QUOTED PASSAGE

┌──

# Pickup trucks?



## Linescreamer (Sep 28, 2010)

Now that the weather is nice, I have started training Copper to sit in the back of the truck.  At first he jumped out; but we just kept trying. He seems to stay there now. I'm not 100% confident what he will do if another dog pulls up next to me or is walking down the same street. Any one have experience with a V riding in the bed of a truck?


----------



## Crazy Kian (Aug 10, 2009)

Nope, would never do it after I watched a dog get tossed out of the back of one. The truck went over a bumpy patch of road and the dog went flying out at about 40km/h.... not sure how the dog was because I was a young guy.
The vision of that is something I would never want for any animal.


----------



## Macaroni (Jan 19, 2011)

When Mac was about 3 1/2 months he jumped through the window (which wasn't even fully open) out of the front seat of my car while I was driving. 

Scared the bleep out of me and was very lucky he was fine (it was at least in the parking lot on the way to puppy classes), but he sits in the back seat now windows up and his leash is secured to something at all times. 

I'm sure you can teach Copper, but like Kian, I am a little scarred.

Best of luck w/ it.


----------



## jld640 (Sep 29, 2010)

Savannah will ride in the bed of the pickup truck around the warehouses (no more than 25 mph on smooth streets). Sometimes she has the company of 2 standard poodles; sometimes she is on her own. She watches dogs, people, and especially birds with great interest. The sheep and the guard llama in the next field are interesting, but a little less so. If you know Copper’s triggers (like other dogs), then I recommend having him in the back with the truck stopped and you nearby while a neighbor walks by with a known dog. You can assess and work up to less controlled circumstances.

└──

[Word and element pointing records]
┌──

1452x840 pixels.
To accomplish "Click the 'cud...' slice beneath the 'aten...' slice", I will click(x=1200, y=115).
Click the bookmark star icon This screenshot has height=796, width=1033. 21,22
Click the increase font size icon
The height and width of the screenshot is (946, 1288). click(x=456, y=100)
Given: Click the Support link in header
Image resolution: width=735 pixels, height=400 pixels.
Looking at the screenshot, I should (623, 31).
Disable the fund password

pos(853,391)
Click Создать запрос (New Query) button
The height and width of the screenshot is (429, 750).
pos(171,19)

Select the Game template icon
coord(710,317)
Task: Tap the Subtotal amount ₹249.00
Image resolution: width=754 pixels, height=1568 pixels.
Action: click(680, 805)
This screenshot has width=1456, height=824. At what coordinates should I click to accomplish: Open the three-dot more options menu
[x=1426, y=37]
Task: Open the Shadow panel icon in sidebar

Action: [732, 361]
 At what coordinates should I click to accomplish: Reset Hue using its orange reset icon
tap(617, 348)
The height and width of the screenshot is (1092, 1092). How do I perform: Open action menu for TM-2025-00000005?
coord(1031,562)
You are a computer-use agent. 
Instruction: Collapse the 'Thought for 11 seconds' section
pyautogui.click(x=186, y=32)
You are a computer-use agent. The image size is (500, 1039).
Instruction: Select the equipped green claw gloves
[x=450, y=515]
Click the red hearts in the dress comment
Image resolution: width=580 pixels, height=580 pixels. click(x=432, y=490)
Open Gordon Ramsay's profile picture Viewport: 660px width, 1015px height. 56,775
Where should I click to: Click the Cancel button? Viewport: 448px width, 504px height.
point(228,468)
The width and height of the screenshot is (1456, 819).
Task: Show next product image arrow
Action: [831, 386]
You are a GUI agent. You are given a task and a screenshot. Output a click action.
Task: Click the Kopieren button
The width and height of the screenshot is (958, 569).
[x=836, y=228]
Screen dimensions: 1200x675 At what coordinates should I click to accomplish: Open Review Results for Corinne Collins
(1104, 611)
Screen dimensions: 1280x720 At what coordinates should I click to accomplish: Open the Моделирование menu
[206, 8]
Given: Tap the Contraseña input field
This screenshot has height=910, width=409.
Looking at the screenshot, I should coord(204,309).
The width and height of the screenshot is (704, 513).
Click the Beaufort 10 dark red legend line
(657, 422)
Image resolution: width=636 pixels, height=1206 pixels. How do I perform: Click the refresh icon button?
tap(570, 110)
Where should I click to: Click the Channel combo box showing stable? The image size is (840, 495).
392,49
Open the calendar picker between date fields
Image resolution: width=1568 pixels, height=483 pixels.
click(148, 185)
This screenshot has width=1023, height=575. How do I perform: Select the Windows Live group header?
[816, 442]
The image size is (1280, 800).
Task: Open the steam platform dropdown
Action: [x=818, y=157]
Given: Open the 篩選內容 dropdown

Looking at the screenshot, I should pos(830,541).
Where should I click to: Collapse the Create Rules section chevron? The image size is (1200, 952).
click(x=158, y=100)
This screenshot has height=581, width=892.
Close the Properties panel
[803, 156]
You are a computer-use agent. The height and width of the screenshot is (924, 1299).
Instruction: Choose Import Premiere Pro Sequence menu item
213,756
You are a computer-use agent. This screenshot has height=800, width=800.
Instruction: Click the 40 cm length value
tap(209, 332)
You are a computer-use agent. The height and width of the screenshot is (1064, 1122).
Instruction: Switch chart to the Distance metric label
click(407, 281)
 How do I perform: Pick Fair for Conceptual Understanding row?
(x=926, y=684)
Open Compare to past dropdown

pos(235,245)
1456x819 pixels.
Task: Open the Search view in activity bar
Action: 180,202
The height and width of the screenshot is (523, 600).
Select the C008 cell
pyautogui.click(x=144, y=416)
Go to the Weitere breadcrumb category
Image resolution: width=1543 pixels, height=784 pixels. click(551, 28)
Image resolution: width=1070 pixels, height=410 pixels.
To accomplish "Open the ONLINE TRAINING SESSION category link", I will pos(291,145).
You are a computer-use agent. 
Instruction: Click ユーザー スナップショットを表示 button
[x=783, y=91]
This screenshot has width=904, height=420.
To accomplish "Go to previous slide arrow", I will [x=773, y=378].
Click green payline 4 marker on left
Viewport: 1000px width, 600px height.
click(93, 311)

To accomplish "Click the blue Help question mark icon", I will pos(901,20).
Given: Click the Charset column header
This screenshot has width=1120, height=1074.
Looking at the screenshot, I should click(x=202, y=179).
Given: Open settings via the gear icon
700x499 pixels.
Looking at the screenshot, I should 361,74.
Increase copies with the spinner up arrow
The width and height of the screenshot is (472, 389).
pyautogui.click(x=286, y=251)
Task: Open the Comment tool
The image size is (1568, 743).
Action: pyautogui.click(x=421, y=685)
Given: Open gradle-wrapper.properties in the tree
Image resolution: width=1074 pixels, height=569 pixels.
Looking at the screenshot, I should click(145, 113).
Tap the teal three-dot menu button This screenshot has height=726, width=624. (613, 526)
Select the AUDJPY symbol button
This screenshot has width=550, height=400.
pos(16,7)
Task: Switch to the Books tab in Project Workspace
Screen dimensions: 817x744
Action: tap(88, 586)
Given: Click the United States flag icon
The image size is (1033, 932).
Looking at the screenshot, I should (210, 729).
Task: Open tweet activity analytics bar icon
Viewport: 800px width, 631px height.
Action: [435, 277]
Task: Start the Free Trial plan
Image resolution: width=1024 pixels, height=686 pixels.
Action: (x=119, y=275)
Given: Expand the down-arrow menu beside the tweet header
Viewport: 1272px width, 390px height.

└──

PROBLEMS TO WORK ON
[1] According to the pickup truck thread, how fast does the truck go when Savannah rides in its bed around the warehouses?
[2] From the pickup truck thread, extract the passage between "## Linescreamer (Sep" and "a young guy.", inclusive.
The records were drawn from a different source than the pickup truck thread.

THE ANSWERS
[1] No more than 25 mph, on smooth streets.

[2]
## Linescreamer (Sep 28, 2010)

Now that the weather is nice, I have started training Copper to sit in the back of the truck.  At first he jumped out; but we just kept trying. He seems to stay there now. I'm not 100% confident what he will do if another dog pulls up next to me or is walking down the same street. Any one have experience with a V riding in the bed of a truck?


----------



## Crazy Kian (Aug 10, 2009)

Nope, would never do it after I watched a dog get tossed out of the back of one. The truck went over a bumpy patch of road and the dog went flying out at about 40km/h.... not sure how the dog was because I was a young guy.